* [Required action]: In the records below, find the line with "Featured (33, 1138)" and the line with "Home (21, 75)". Print both exactly, along with every line between them, and no other line.

* [Dataset entries]:
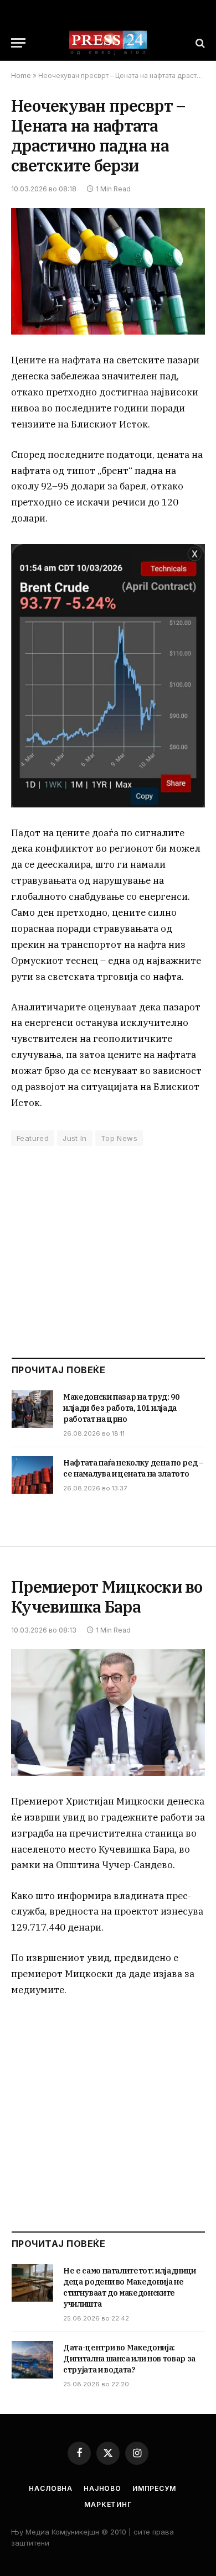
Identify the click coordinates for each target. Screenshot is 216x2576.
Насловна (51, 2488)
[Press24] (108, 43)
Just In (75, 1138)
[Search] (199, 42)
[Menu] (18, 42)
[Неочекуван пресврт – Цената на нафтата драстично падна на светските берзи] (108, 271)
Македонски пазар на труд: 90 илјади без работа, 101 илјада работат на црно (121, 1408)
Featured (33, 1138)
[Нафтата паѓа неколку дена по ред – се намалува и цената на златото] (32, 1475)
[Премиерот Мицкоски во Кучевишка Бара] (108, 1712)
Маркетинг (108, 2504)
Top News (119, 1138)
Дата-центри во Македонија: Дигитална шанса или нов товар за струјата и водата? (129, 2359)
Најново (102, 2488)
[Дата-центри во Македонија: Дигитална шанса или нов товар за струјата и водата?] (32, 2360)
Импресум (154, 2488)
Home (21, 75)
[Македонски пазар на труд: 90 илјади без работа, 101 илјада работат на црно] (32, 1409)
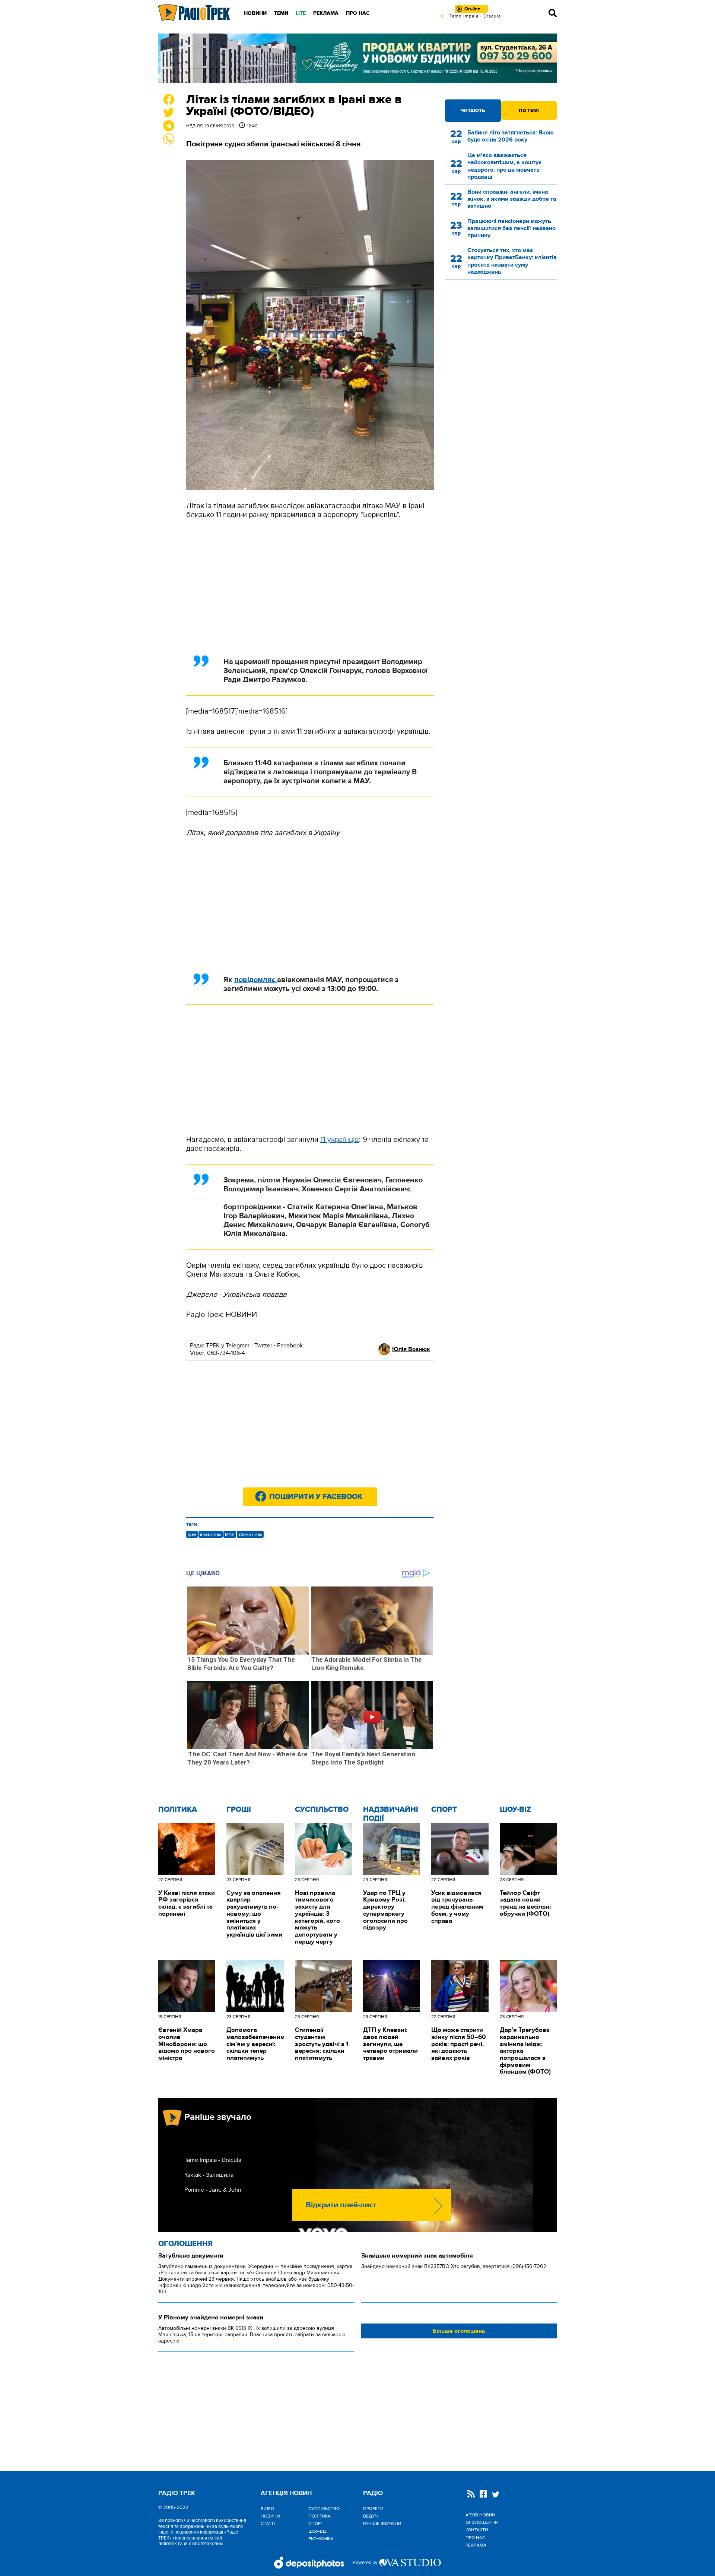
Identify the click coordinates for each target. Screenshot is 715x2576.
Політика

* [Answer to the exercise]:
Featured (33, 1138)
[Нафтата паѓа неколку дена по ред – се намалува и цената на златото] (32, 1475)
[Премиерот Мицкоски во Кучевишка Бара] (108, 1712)
Маркетинг (108, 2504)
Top News (119, 1138)
Дата-центри во Македонија: Дигитална шанса или нов товар за струјата и водата? (129, 2359)
Најново (102, 2488)
[Дата-центри во Македонија: Дигитална шанса или нов товар за струјата и водата?] (32, 2360)
Импресум (154, 2488)
Home (21, 75)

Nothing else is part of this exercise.